*WHAT IS REQUIRED*: Gather every line from the entries below that includes "number".

***** RECORD EXCERPTS

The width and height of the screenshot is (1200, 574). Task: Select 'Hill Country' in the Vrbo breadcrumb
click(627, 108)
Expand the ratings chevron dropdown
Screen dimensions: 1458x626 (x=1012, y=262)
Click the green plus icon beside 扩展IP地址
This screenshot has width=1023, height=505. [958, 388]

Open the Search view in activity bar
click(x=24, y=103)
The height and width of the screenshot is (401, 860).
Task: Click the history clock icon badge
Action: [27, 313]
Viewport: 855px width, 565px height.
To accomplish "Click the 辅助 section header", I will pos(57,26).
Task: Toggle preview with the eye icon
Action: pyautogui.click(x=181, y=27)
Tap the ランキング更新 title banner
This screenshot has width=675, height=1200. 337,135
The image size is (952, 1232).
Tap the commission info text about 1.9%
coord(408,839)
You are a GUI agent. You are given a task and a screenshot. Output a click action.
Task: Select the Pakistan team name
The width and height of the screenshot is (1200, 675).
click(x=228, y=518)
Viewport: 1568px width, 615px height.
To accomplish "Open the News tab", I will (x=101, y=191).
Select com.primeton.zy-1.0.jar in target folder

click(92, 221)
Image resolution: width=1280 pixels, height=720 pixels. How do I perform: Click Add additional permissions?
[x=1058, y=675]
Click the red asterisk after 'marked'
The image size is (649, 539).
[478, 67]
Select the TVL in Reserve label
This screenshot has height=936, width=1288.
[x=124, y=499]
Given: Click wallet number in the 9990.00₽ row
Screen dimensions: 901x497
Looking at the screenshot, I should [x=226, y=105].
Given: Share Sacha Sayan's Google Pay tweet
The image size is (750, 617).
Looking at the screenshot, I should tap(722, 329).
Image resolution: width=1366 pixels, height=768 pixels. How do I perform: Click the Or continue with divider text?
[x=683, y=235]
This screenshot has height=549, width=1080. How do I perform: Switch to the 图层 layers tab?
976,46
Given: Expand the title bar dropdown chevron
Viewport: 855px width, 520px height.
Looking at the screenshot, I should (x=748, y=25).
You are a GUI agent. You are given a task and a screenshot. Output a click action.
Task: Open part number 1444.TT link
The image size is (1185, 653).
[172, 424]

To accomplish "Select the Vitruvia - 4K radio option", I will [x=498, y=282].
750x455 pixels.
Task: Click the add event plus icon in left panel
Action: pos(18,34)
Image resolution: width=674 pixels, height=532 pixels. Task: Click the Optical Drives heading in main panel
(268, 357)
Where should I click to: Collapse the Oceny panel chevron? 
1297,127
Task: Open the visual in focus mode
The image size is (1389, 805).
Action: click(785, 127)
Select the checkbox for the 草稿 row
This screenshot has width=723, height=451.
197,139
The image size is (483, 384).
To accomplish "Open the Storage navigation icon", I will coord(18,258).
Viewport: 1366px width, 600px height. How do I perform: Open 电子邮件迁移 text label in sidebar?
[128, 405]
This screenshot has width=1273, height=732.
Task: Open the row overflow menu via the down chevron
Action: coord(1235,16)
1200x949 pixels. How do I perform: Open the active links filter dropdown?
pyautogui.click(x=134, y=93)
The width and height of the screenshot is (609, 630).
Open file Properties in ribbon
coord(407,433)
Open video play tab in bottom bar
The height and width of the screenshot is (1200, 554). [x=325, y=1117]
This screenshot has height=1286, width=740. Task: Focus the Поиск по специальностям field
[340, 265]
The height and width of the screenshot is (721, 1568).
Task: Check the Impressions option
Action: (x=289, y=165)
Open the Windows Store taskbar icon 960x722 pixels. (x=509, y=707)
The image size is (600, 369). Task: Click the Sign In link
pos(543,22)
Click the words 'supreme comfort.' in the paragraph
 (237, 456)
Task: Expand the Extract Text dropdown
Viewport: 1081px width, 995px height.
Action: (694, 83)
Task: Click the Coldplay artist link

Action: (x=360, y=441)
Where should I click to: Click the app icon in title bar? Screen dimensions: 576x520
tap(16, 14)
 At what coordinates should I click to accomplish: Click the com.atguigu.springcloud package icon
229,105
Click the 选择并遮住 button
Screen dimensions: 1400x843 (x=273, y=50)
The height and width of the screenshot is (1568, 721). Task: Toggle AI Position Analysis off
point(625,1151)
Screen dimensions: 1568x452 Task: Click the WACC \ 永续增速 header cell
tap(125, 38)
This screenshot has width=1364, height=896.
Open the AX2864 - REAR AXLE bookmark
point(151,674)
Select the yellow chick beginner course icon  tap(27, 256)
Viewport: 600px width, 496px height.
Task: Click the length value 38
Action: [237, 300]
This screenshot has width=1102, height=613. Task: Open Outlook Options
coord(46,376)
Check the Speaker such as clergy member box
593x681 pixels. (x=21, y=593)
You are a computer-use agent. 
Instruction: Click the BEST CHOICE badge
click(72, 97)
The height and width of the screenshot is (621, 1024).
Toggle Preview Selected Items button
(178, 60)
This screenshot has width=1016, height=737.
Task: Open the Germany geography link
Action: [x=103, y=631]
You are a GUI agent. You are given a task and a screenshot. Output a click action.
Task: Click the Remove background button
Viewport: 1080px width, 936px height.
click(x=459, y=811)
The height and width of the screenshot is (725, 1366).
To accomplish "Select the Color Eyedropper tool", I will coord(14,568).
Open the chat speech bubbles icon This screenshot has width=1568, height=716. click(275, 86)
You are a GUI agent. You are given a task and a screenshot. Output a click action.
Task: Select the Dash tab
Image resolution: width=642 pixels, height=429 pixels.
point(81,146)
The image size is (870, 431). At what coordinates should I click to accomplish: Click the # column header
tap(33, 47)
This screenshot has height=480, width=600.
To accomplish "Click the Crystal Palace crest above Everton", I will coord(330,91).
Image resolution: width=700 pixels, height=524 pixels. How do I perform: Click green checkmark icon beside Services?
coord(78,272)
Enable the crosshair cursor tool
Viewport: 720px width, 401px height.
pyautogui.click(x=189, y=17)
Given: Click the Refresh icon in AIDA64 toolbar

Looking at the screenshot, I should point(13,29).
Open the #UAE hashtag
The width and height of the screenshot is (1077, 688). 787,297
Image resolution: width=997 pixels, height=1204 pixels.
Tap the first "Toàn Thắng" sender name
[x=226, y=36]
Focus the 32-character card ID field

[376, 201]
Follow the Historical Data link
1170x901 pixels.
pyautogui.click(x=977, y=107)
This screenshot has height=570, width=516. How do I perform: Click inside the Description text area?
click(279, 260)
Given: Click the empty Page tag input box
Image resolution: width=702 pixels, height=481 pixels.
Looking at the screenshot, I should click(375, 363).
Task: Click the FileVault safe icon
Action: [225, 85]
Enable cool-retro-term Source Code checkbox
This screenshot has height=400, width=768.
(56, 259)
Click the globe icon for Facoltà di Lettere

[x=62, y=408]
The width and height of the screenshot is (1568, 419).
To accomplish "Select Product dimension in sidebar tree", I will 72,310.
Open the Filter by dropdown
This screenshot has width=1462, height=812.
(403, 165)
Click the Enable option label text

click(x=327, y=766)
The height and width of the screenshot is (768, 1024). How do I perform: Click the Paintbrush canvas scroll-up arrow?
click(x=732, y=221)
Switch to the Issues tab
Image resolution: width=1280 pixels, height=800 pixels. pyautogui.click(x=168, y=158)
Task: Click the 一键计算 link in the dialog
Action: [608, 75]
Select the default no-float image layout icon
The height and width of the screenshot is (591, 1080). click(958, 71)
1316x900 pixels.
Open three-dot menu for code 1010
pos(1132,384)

**********

*EXERCISE RESULT*:
Given: Click wallet number in the 9990.00₽ row
Task: Open part number 1444.TT link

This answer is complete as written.